> [Problem requirements]
For this exercise, retype the lines from the one that holds "The height and width of the screenshot is (657, 736)." through the one that holds "the Remove X" in the records below, both included, exactly and without pictures.

> [Given records]

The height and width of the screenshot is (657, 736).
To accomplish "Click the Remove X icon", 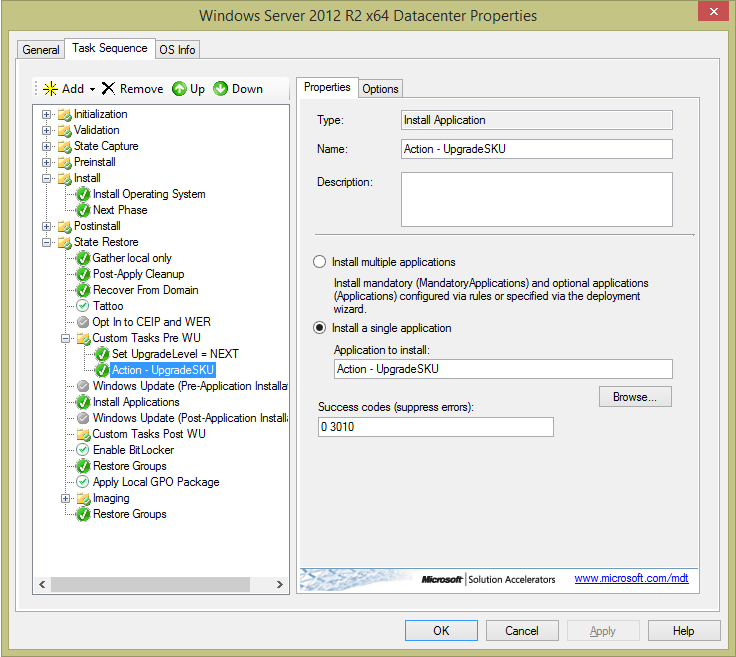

...

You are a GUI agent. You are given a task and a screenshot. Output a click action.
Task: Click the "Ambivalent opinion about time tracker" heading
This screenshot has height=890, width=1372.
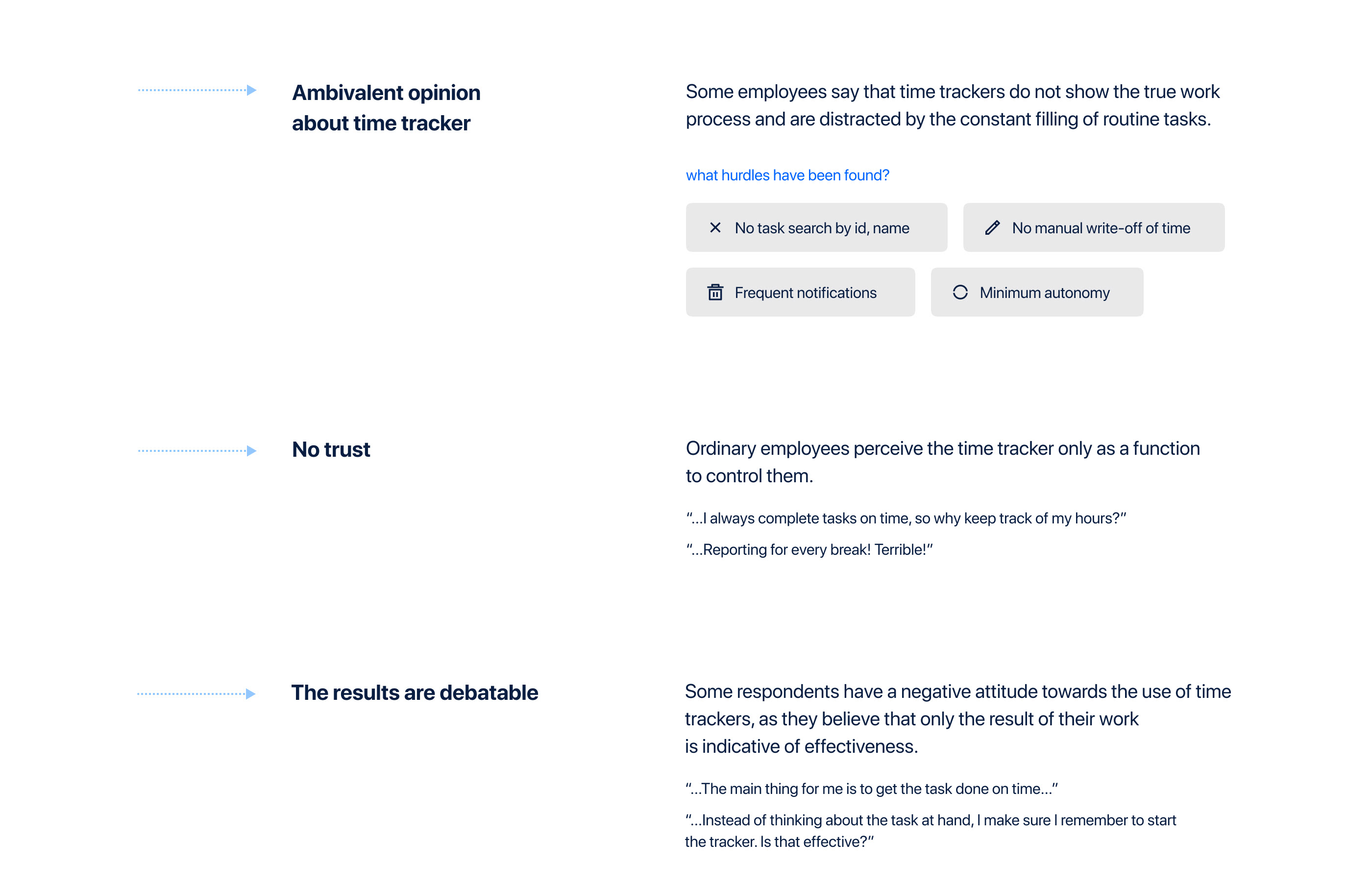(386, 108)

---

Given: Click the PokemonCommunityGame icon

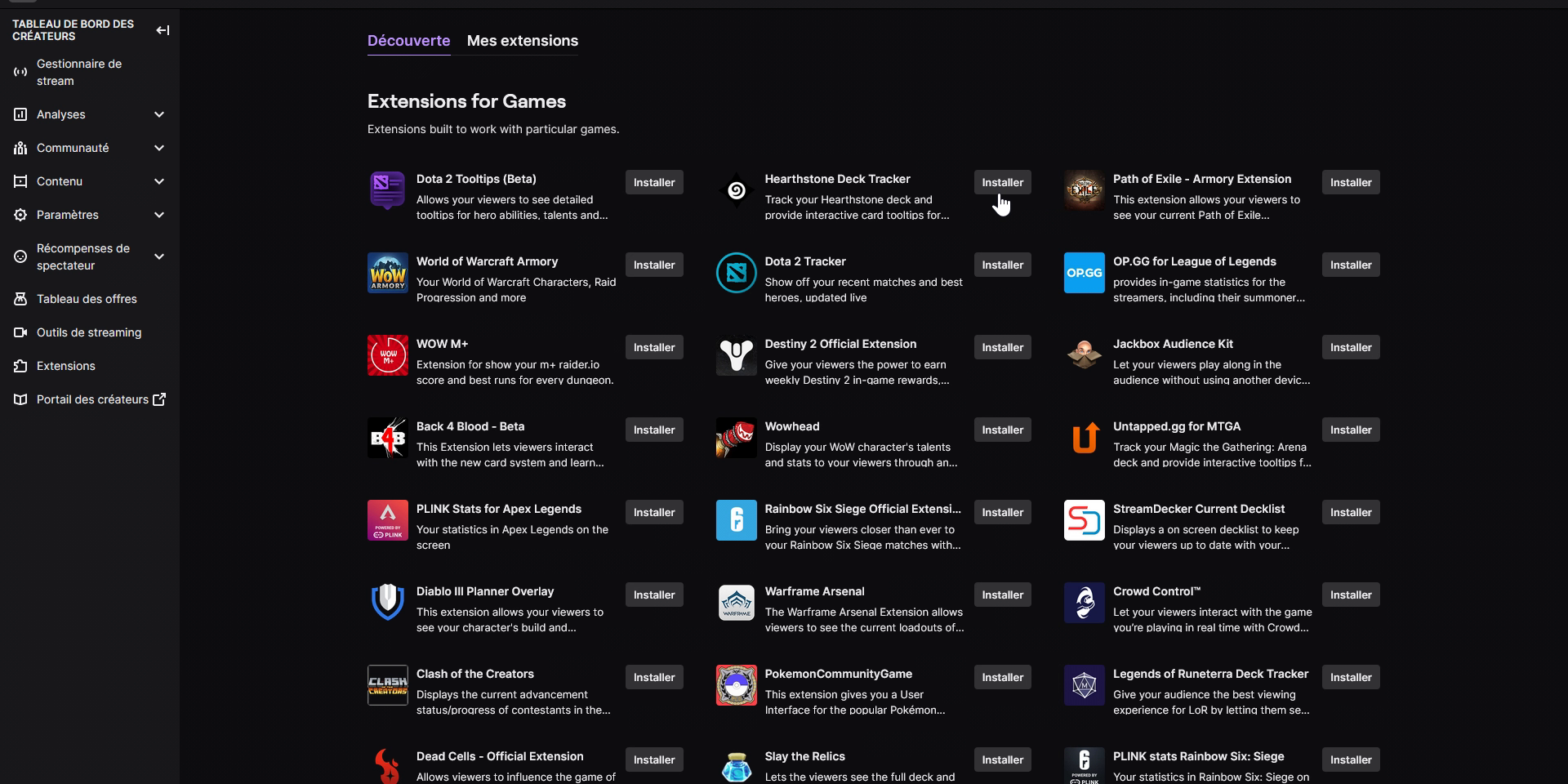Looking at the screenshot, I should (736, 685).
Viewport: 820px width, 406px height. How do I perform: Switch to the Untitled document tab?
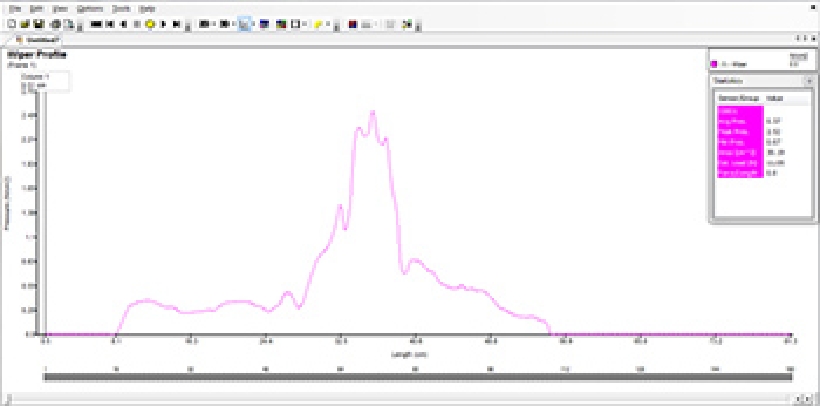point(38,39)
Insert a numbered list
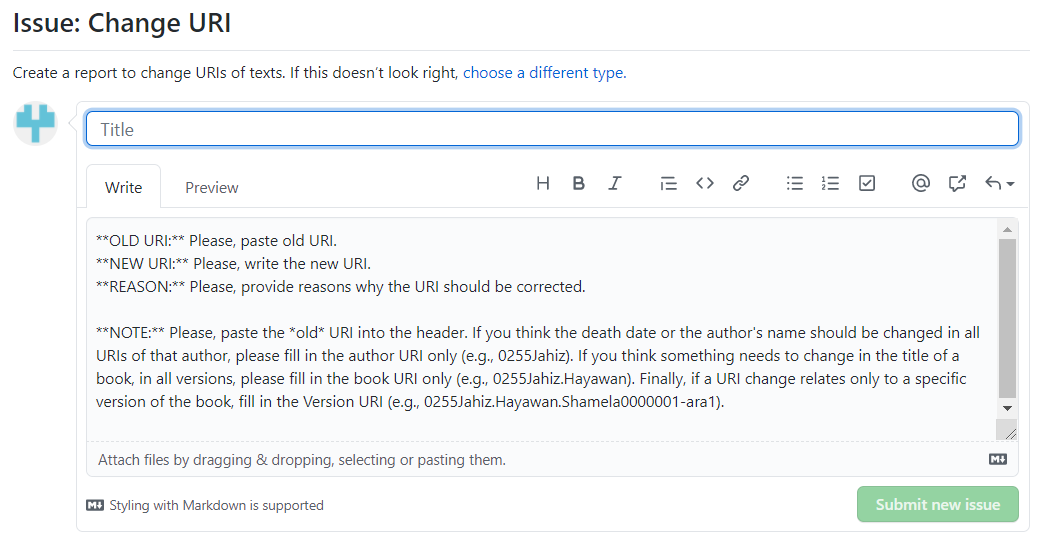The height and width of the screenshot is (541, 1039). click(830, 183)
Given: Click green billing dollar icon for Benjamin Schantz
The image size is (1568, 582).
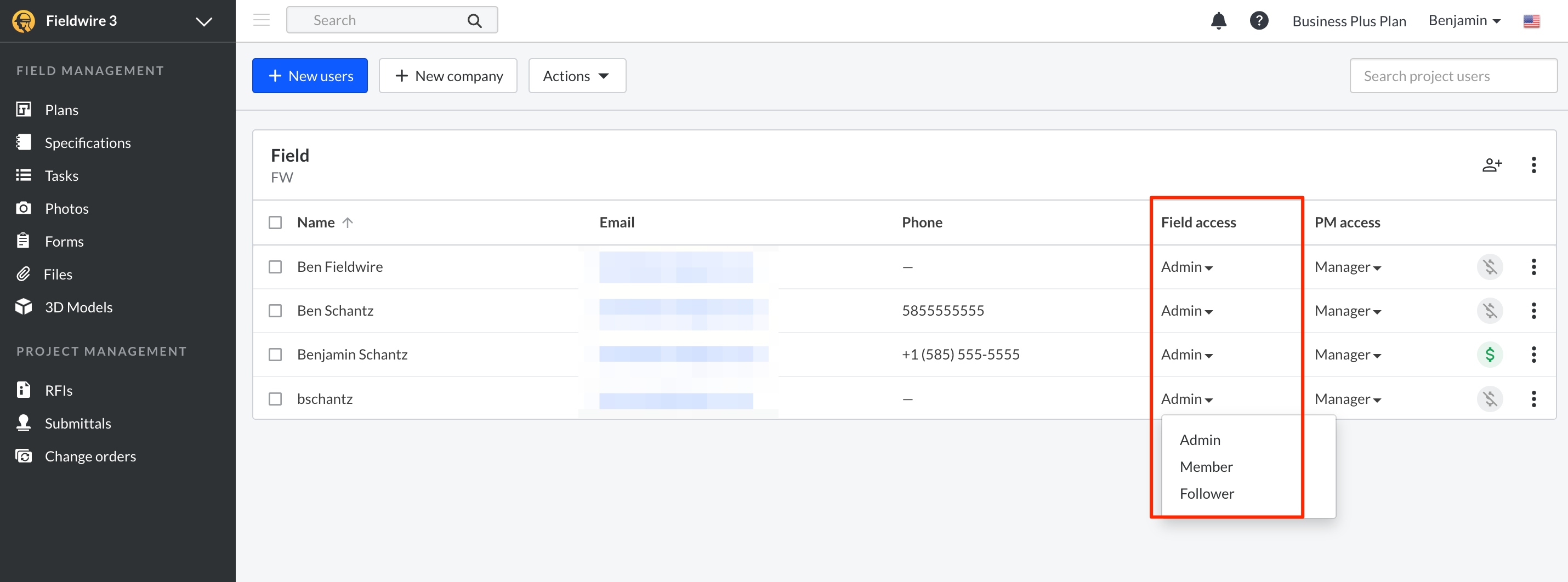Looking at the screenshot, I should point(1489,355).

> [Output of the exercise]
The height and width of the screenshot is (657, 736).
To accomplish "Click the Remove X icon", 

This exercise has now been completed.